Spokane-based architect J.K. Dow designed Bryan Hall on a site sloping from east to west. The $130,000 building is mostly symmetrical, with the clock tower bisecting the building which, due to the slope, features three stories along its west-facing side but only two on the east. Exterior features include variegated patterns of brick and wood delineating features from several historical periods of the architectural canon, many of which could be affiliated with the classical tradition. This includes two-story brick Doric pilasters with bases and capitals of sandstone on all sides; stretched blind Romanesque arches articulating the tower shaft; wooden Ionic scrolls below the clock ensemble; and several carved wooden brackets supporting the roof cornice. Thin, cascading windows in patterns of three on the west and south sides of the tower shaft suggest the internal staircase that leads up to the clock, and wooden entrance porticos on both the west and east sides feature raking cornices and deep pediments extending from the brick facing.

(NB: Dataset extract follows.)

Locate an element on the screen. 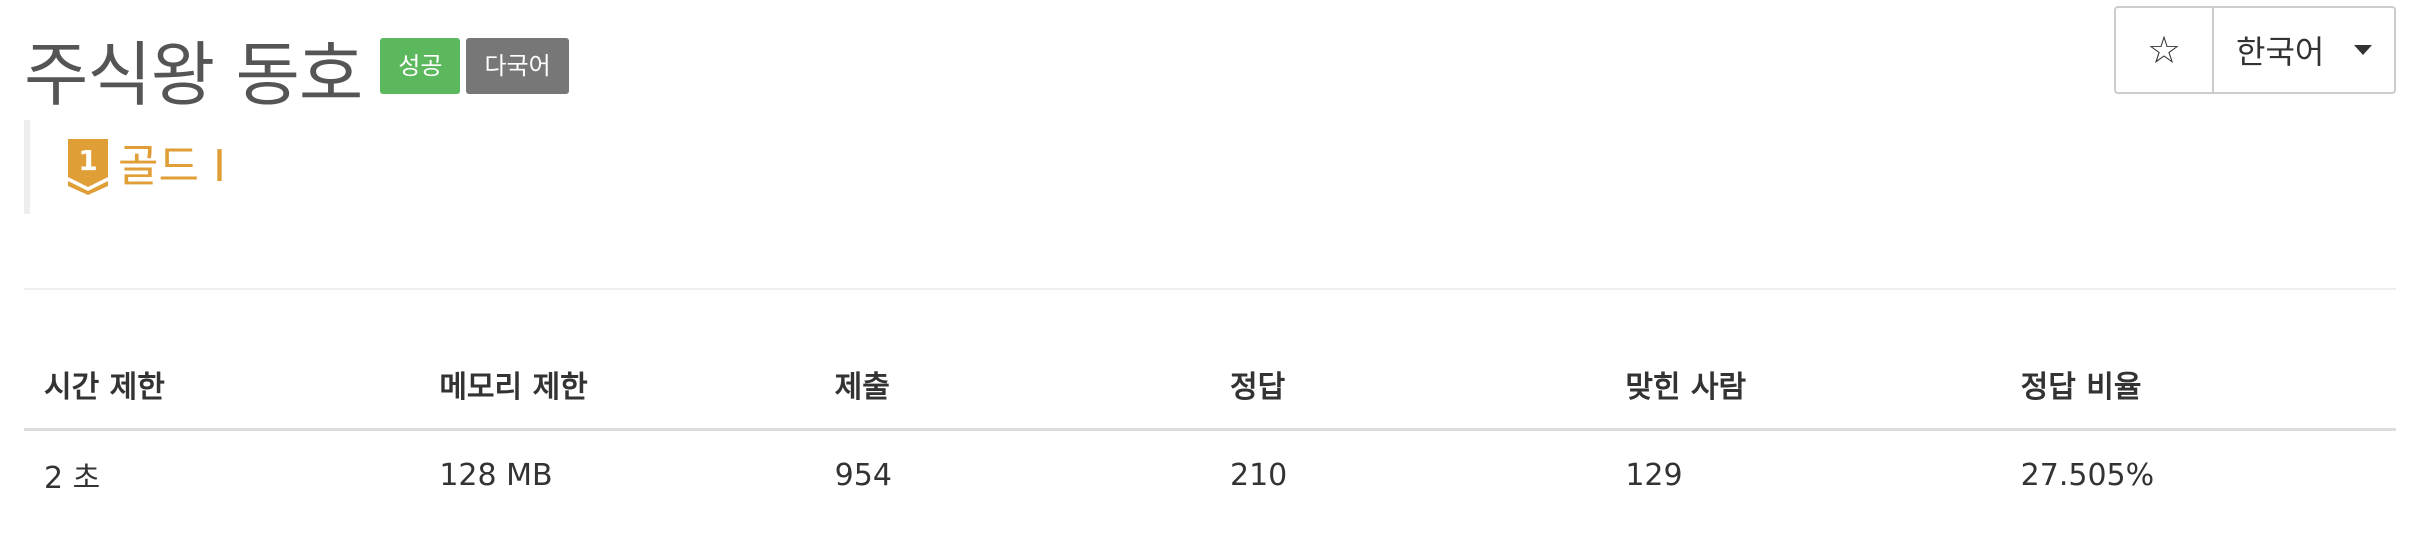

The building appears to have no direct design precedent in the history of architecture, although by 1909 campaniles and clock towers had been erected for several universities around the United States, many of which bore general resemblance to the Giraldo Tower in Seville, Spain, which itself looked to the St. Mark’s Tower in Venice, Italy. In terms of combining principal college functions into one building that included a clock tower, it is possible that Bryan himself admired Harvard University’s more elaborate Memorial Hall, which featured an art gallery and an auditorium—a university from which he had received an A.M. degree in classical studies in 1893 just prior to assuming the helm as the president of the new state college in Washington.
Much of Bryan Hall’s interior was remodeled from 1972 to 1973 by James and Hicks architects of Spokane. This renovation included the remodeling of the main hallway with new light fixtures and a grand new wooden doorway attached to the original interior entryway to the auditorium. Although the low-relief stylized figures and objects on the wooden doorway, seemingly arranged after the fashion of the Standard of Ur, might suggest that the door was carved with the original structure, the door panels were purchased from the “Forms and Surfaces” pattern series as part of the 1972 renovation and affixed to black laminated plastic.
Today, the auditorium is operated by the School of Music, which hosts regular performances and recitals. The northern half of the building includes the offices for the university’s International Programs on the first floor and the Thomas S. Foley Institute for Public Policy and Public Service, established in 1995, on the second. Large windows facing Holland Library on the eastern façade mark the location of a large, high-ceilinged classroom that once housed much of the library collection. Chimes were installed in the clock tower in the mid-1940s, and the clock faces, originally lit in 1946, were replaced in 2010. The clock provides a red glow at night that is visible for miles around.